Repeat the records below exactly, from the first line through the line containing "You are a computer-use", and leave out any pictures.

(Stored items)
——

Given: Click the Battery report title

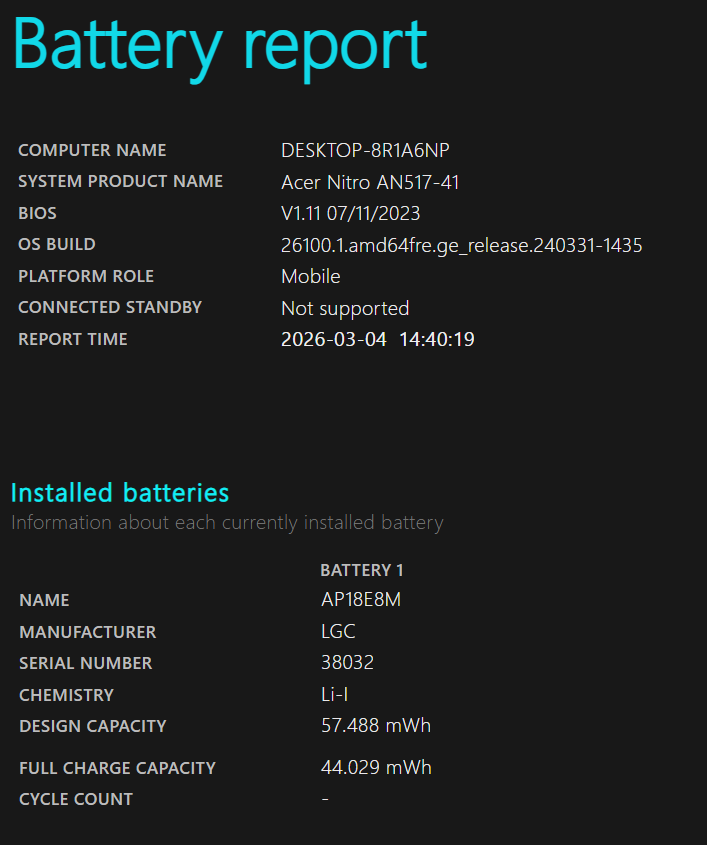Looking at the screenshot, I should (220, 45).
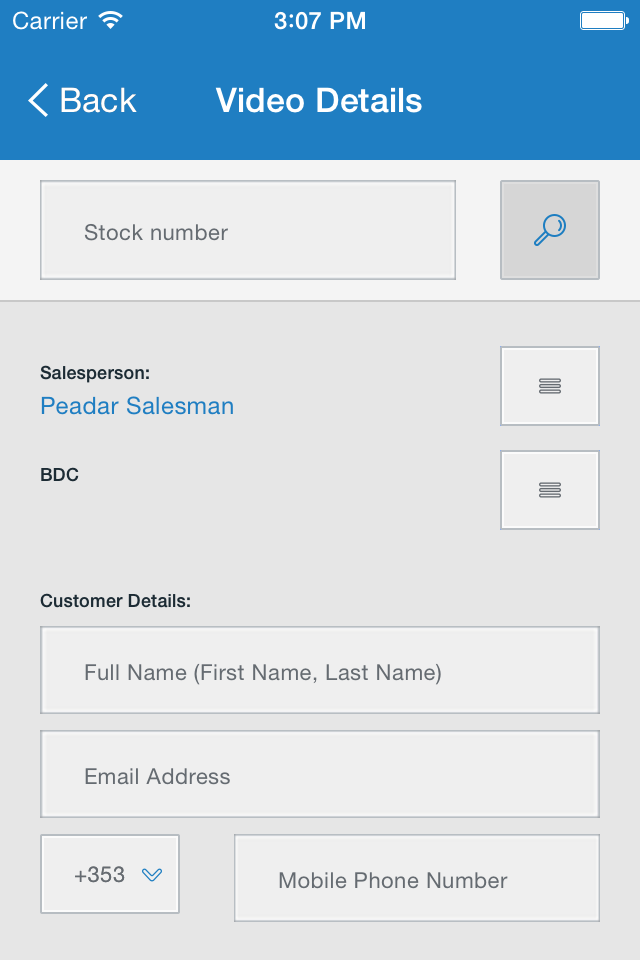The height and width of the screenshot is (960, 640).
Task: Open the BDC list menu icon
Action: tap(549, 490)
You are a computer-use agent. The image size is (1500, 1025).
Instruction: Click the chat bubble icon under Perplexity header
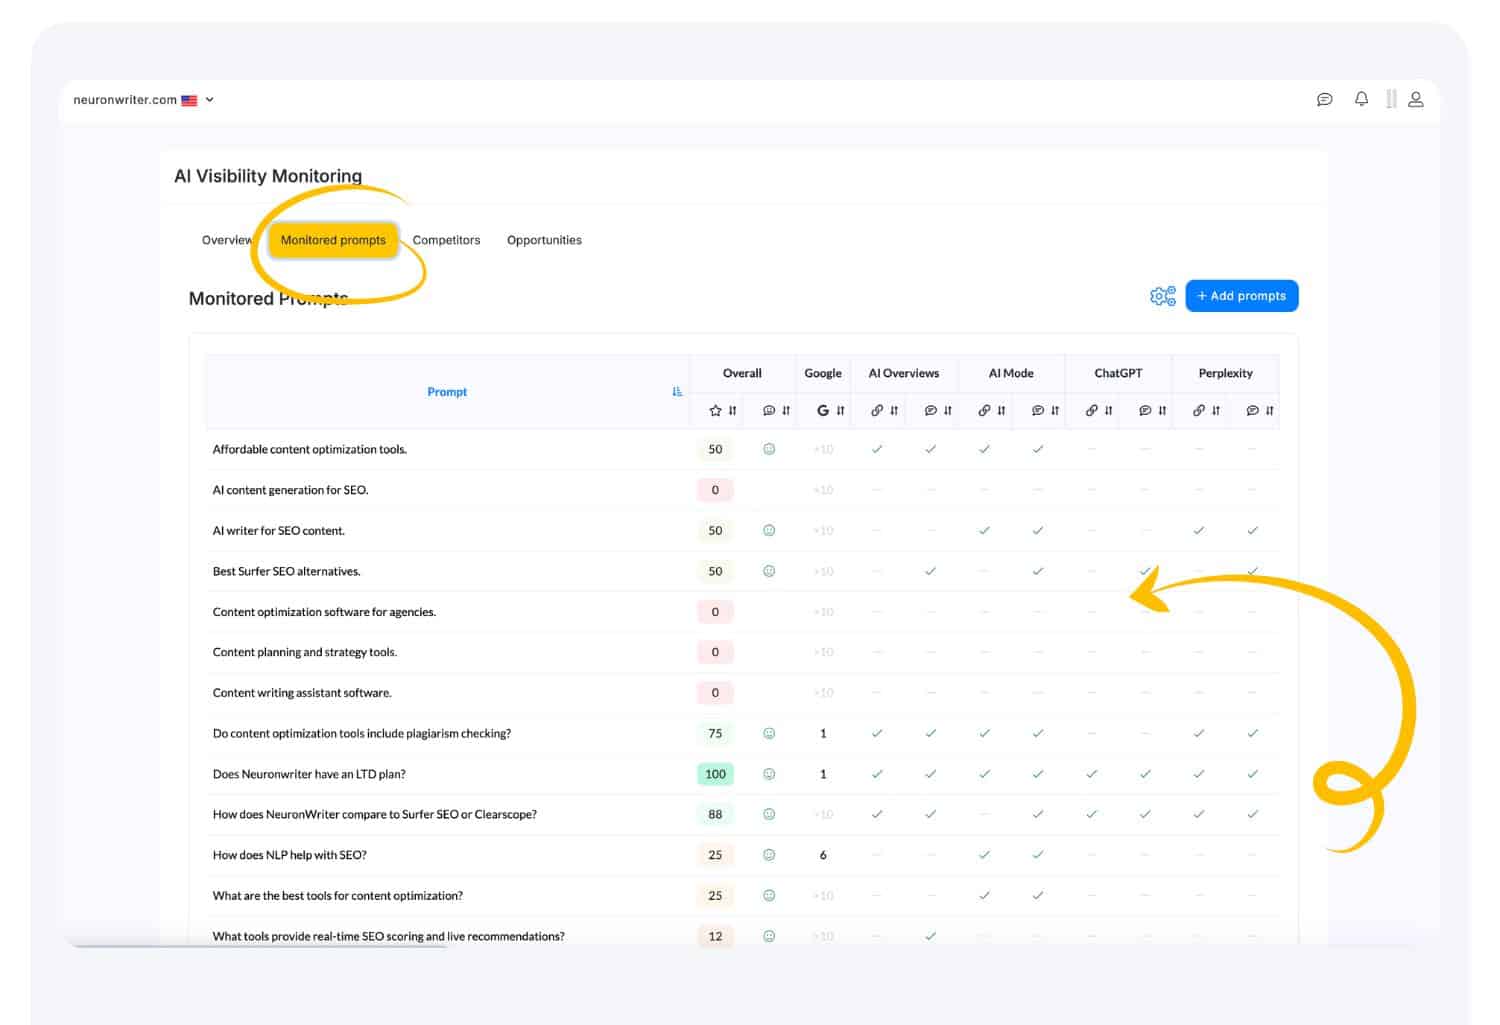pyautogui.click(x=1251, y=410)
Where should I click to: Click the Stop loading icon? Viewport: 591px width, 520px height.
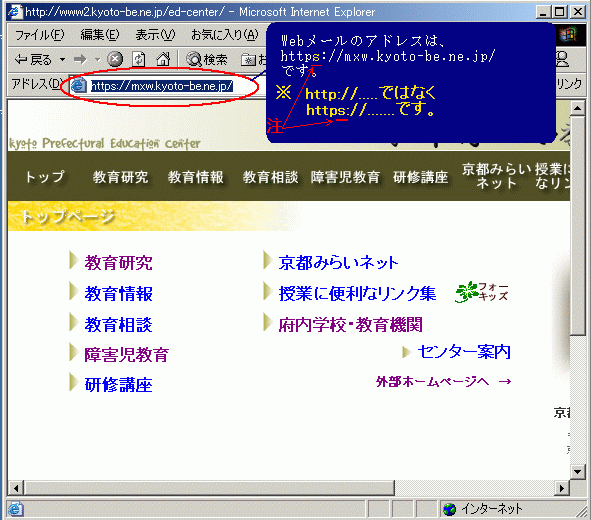(x=115, y=59)
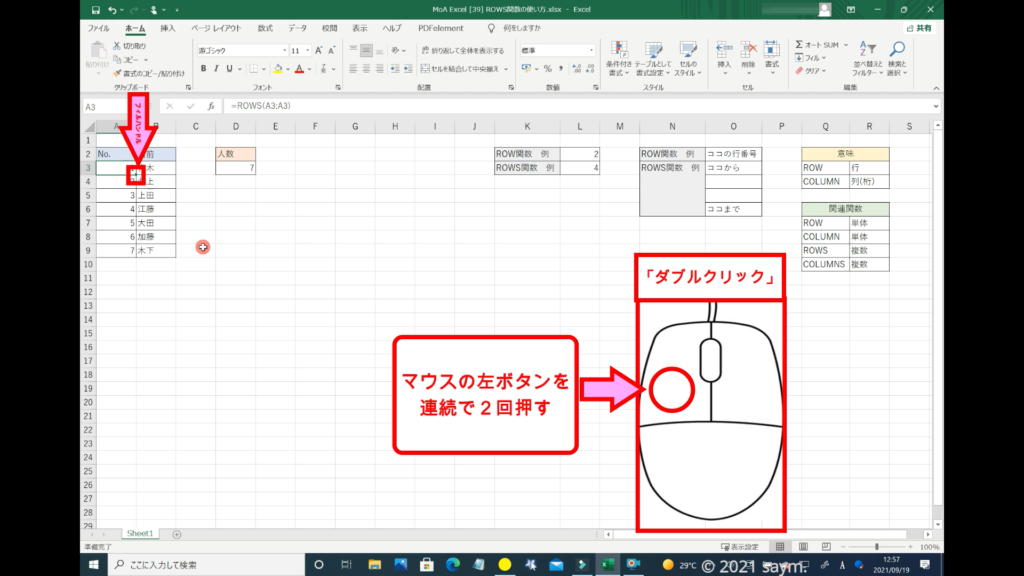Toggle center horizontal alignment

coord(367,69)
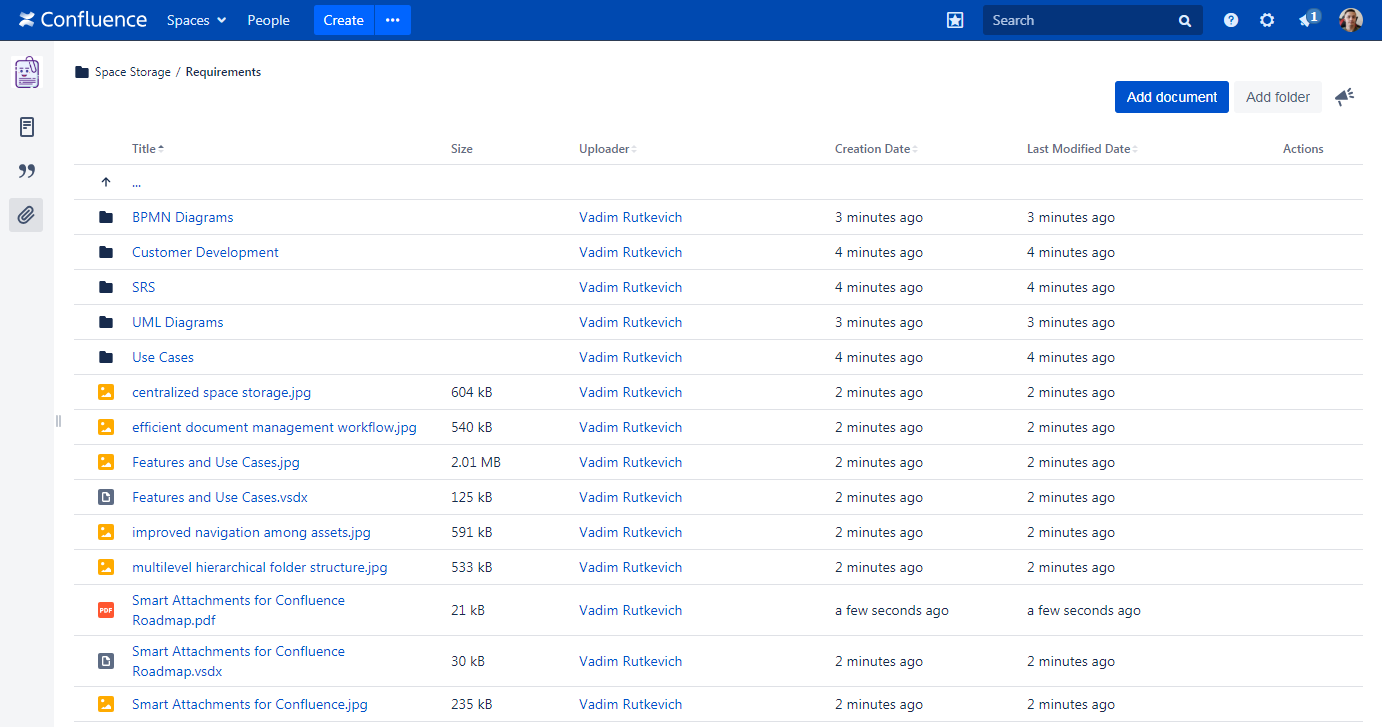Click Space Storage in the breadcrumb
The image size is (1382, 727).
[x=132, y=72]
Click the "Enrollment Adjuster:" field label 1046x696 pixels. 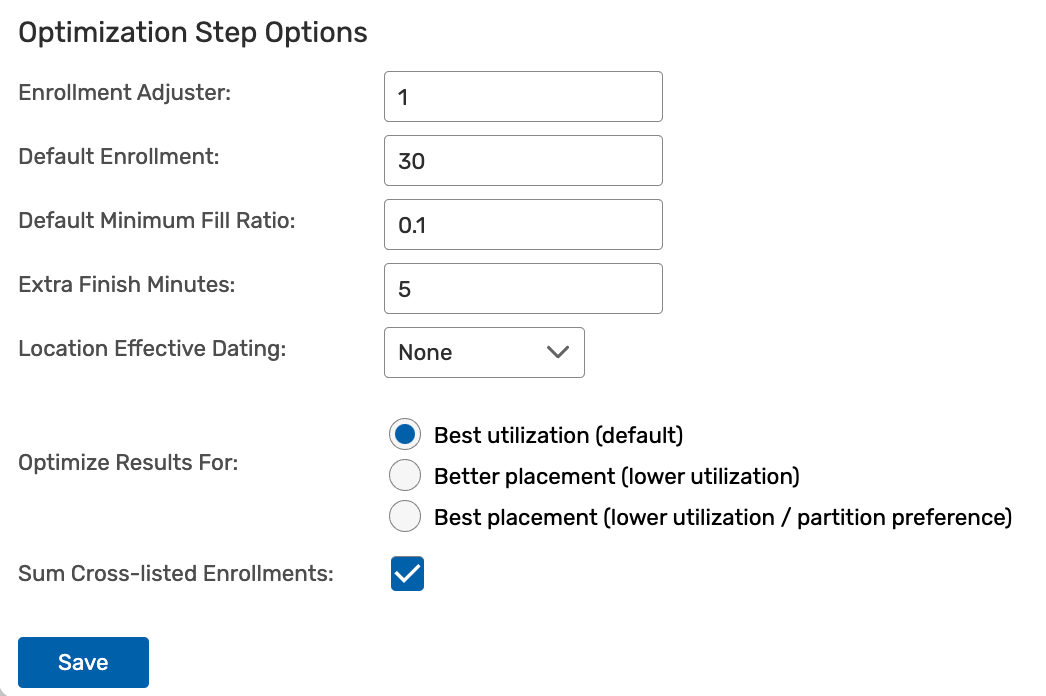[125, 93]
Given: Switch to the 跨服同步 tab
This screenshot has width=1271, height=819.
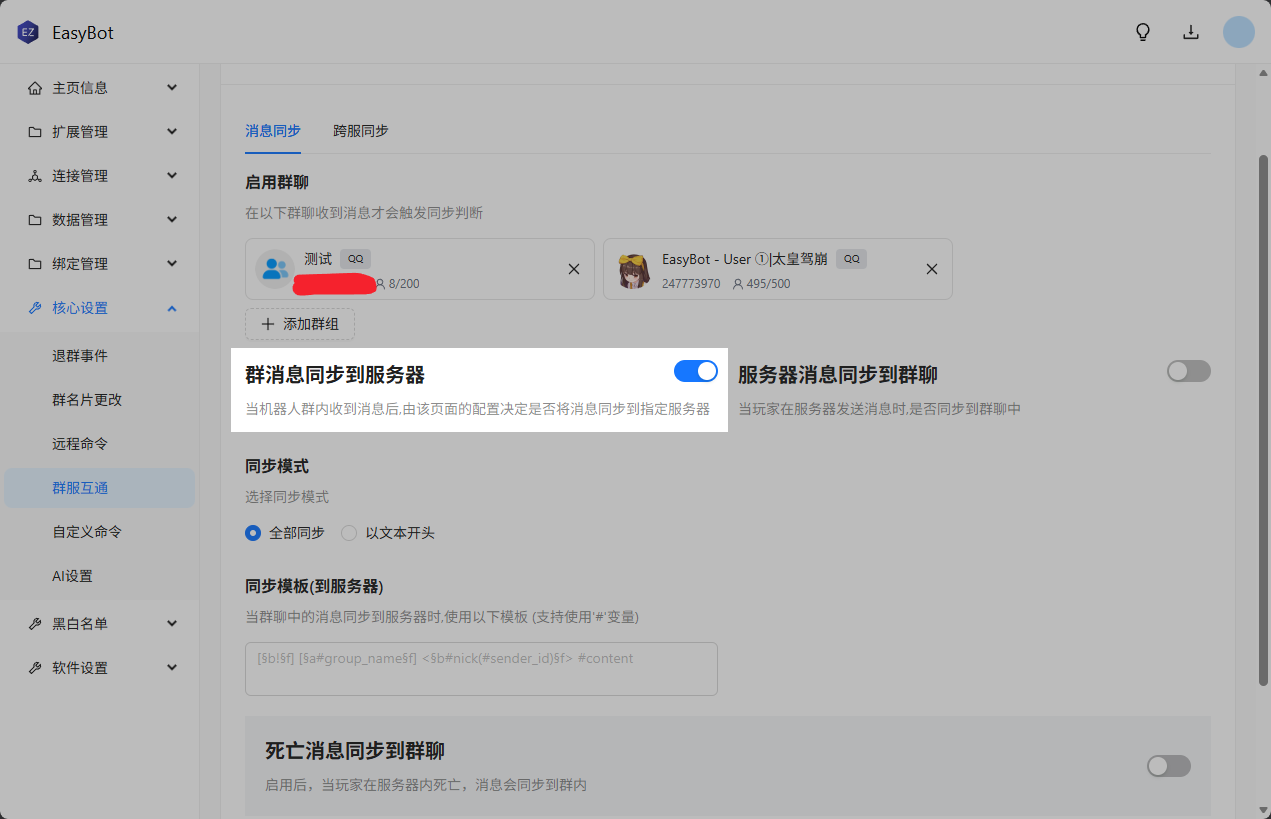Looking at the screenshot, I should point(361,131).
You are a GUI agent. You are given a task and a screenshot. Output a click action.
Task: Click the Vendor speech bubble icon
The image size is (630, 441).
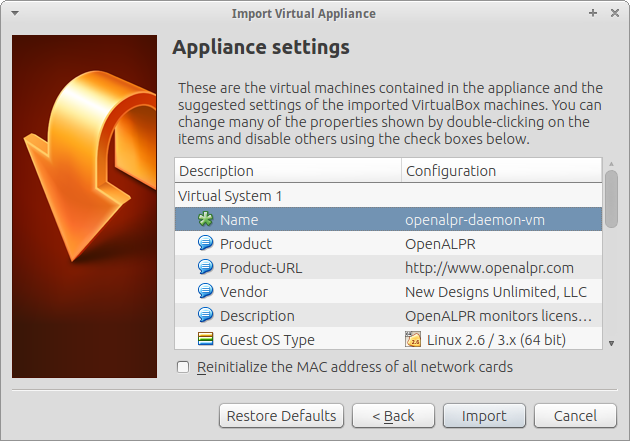[x=206, y=291]
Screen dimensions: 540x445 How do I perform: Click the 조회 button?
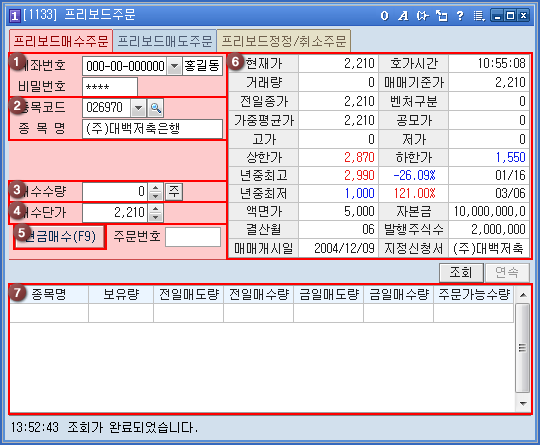click(x=461, y=273)
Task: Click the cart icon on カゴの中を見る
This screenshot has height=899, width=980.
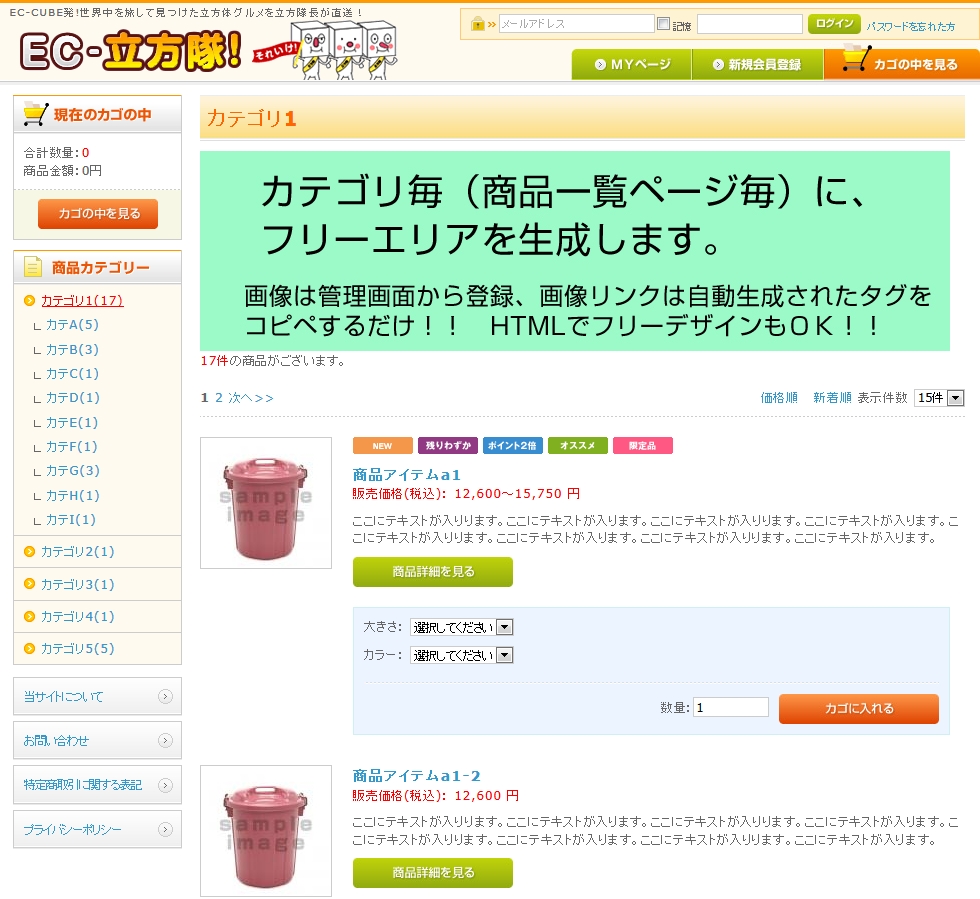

——

[Answer space]
Given: Click the Battery report title

Looking at the screenshot, I should (220, 45).
The height and width of the screenshot is (960, 640).
Task: Open the BDC list menu icon
Action: tap(549, 490)
You are a computer-use agent. The image size is (1500, 1025).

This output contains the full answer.